In his testimony to the Senate panel led by Senator Susan M. Collins, Ranking Member of the Homeland Security and Governmental Affairs Committee and founder of the Senate Diabetes Caucus, Mr. Kline represented the experience shared by every parent in the room, and hundreds of thousands more. “When a child is first diagnosed with type 1 diabetes, the parents are thrust immediately into the additional roles of doctors, nurses, nutritionists, and even psychologists. They’re on duty 24 hours a day, seven days a week, 365 days a year,” he said. “Blood sugar emergencies are all too common, and a number of parents here have had to call 911 to save their children’s lives.”
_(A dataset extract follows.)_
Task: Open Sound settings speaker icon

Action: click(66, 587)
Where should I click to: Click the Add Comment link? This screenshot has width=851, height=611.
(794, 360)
Mr. Kline’s testimony focused largely on the artificial pancreas—an automated, closed-loop system consisting of a continuous glucose monitor, an insulin infusion pump, and software to link the two. The system—early versions of which are already in use in more than 40 countries—is awaiting approval for final stages of testing from the U.S. Food and Drug Administration. “Apart from finding a cure, the artificial pancreas represents a watershed moment in the management of diabetes, and it happens to be a parent’s dream-come-true,” said Mr. Kline.
His words succinctly reflected the hopes of many. “Imagine knowing that your child will have a long, productive life, since these artificial pancreas technologies have the potential to keep him or her healthier longer, forestalling or completely circumventing devastating complications until a cure is found.”